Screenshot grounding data
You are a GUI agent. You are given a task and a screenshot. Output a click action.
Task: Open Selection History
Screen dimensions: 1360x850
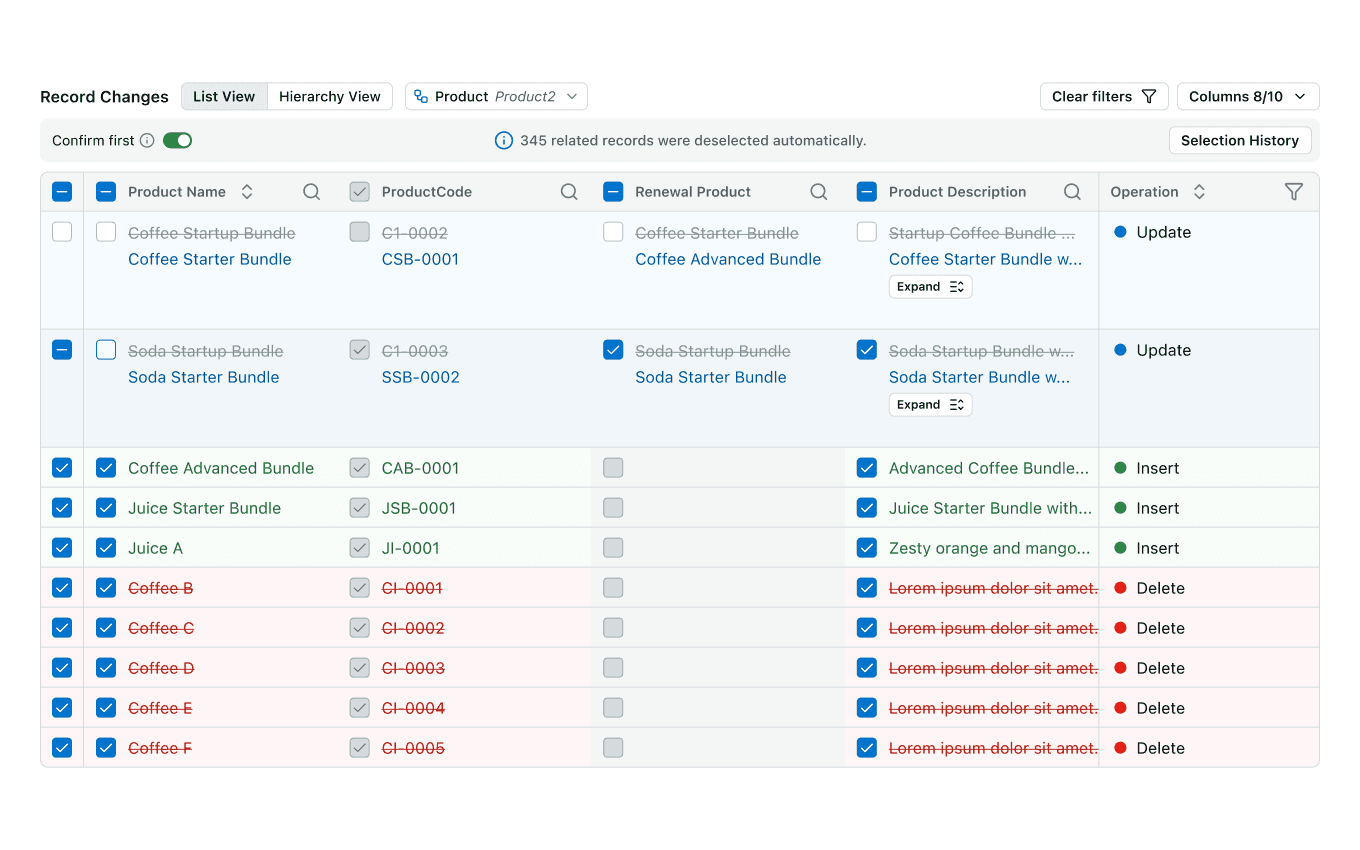(1240, 141)
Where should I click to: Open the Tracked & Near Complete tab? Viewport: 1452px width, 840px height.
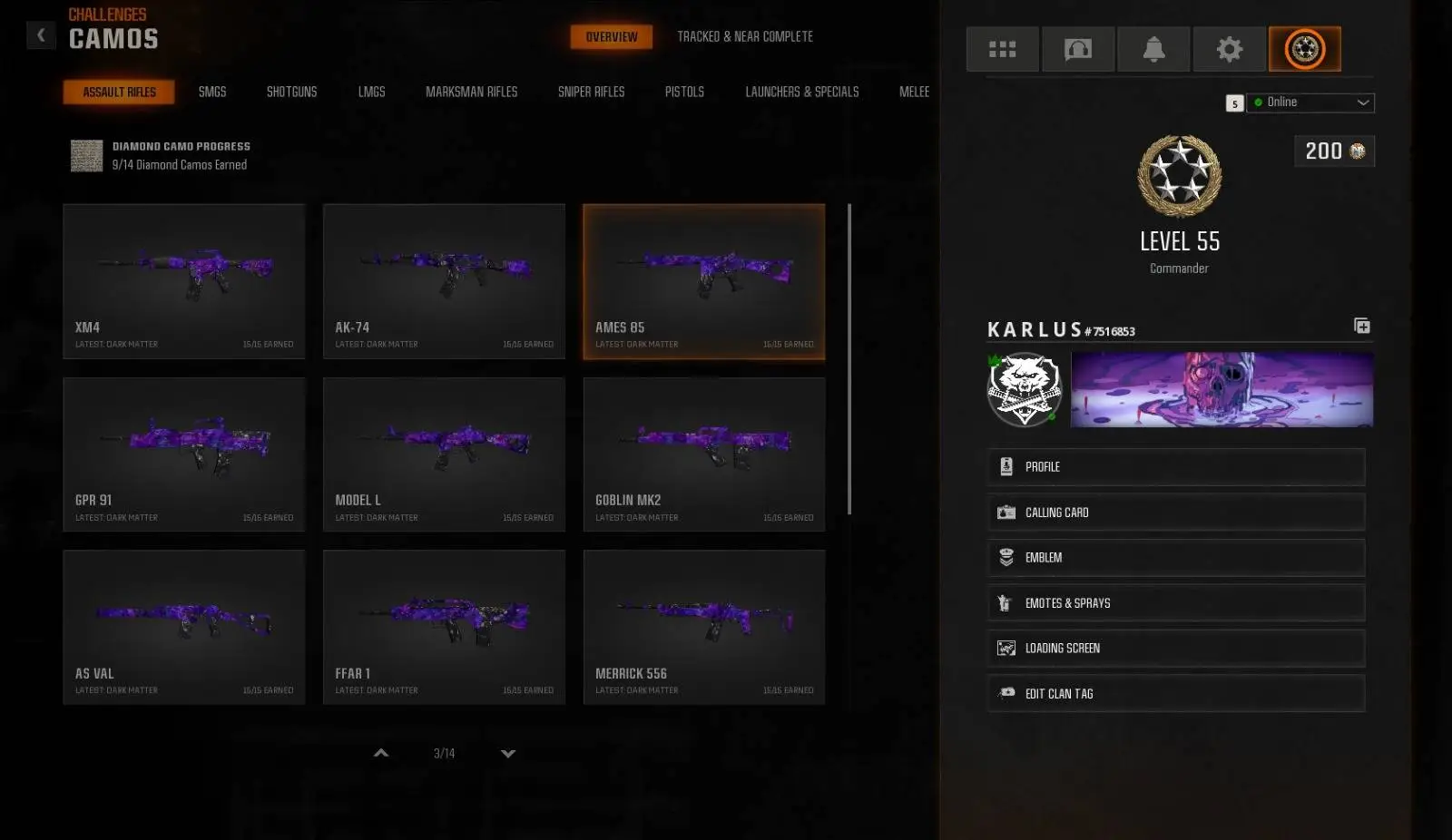745,36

> Exercise instructions: Retype every record as it stands. None of the pictures should appear.

> Exercise solution:
You are a GUI agent. You are given a task and a screenshot. Output a click action.
Task: Open Selection History
Screen dimensions: 1360x850
(1240, 141)
Where should I click to: Open the Tracked & Near Complete tab? Viewport: 1452px width, 840px height.
745,36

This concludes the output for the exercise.